Recent bouts of gentrification and investment in Detroit have led some to call it the greatest turnaround story in American history. Meanwhile, activists point to the city's cuts to public services, water shutoffs, mass foreclosures, and violent police raids. In A People's History of Detroit, Mark Jay and Philip Conklin use a class framework to tell a sweeping story of Detroit from 1913 to the present, embedding Motown's history in a global economic context. Attending to the struggle between corporate elites and radical working-class organizations, Jay and Conklin outline the complex sociopolitical dynamics underlying major events in Detroit's past, from the rise of Fordism and the formation of labor unions, to deindustrialization and the city's recent bankruptcy. They demonstrate that Detroit's history is not a tale of two cities—one of wealth and development and another racked by poverty and racial violence; rather it is the story of a single Detroit that operates according to capitalism's mandates.
Mark Jay is a PhD candidate in sociology at the University of California, Santa Barbara. He is coeditor, along with Philip Conklin, of the literary and political magazine The Periphery.

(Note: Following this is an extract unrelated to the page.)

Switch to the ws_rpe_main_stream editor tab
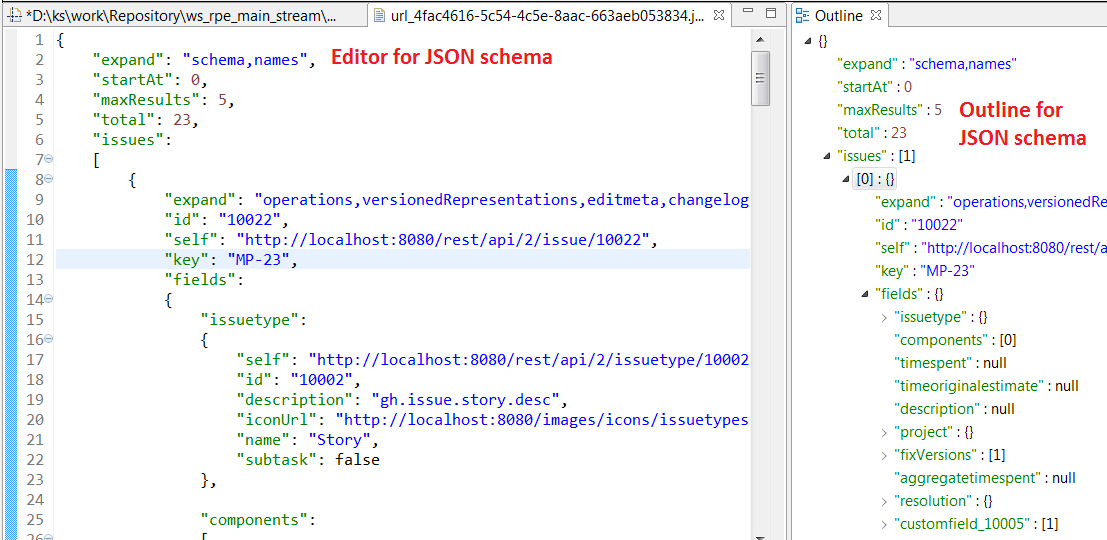 [180, 16]
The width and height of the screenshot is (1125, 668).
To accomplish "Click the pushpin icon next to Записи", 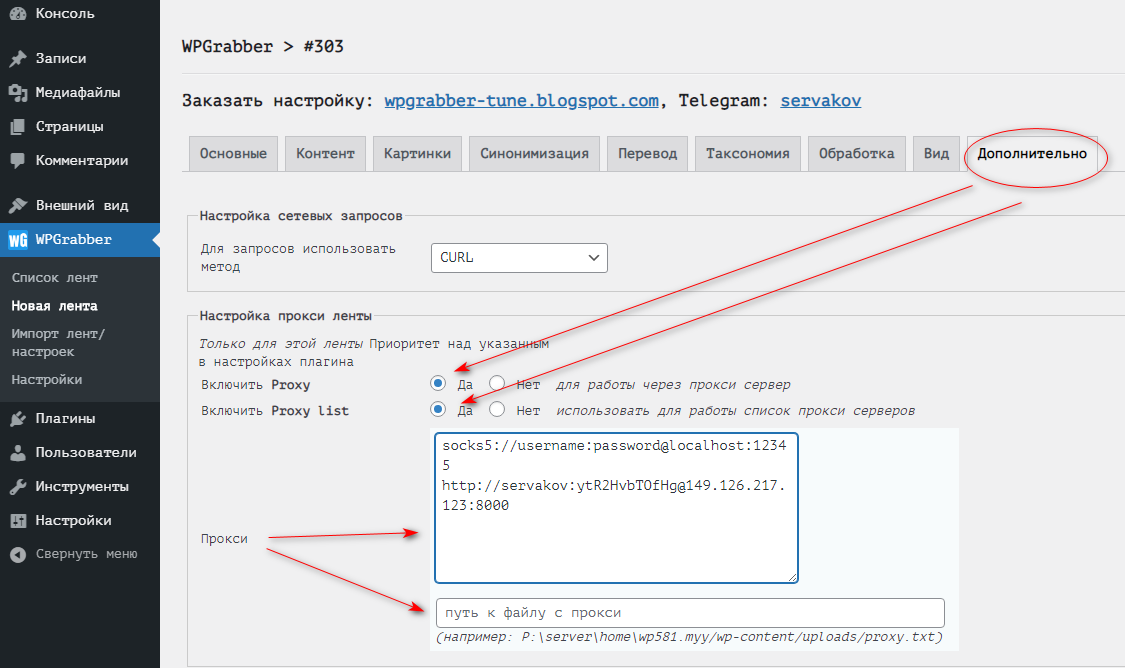I will click(x=17, y=59).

This book provided an excellent overview of Detroit's history, especially parts that as a native Detroiter I was completely unaware of, like the League of Revolutionary Black Workers. My biggest critique is while this work lays out the source of many of Detroit's problems today, it provides almost no guidance as to how these can be addressed. I would have appreciated a longer, more in depth conclusion; it felt as though it ended a bit abruptly. It makes sense to start the book with where Detroit is today, but I think this could have been revisited more at the end, as well. However, despite this, I would still highly recommend this to anyone who wishes to learn more about the history of Detroit and gain insight into where we are today.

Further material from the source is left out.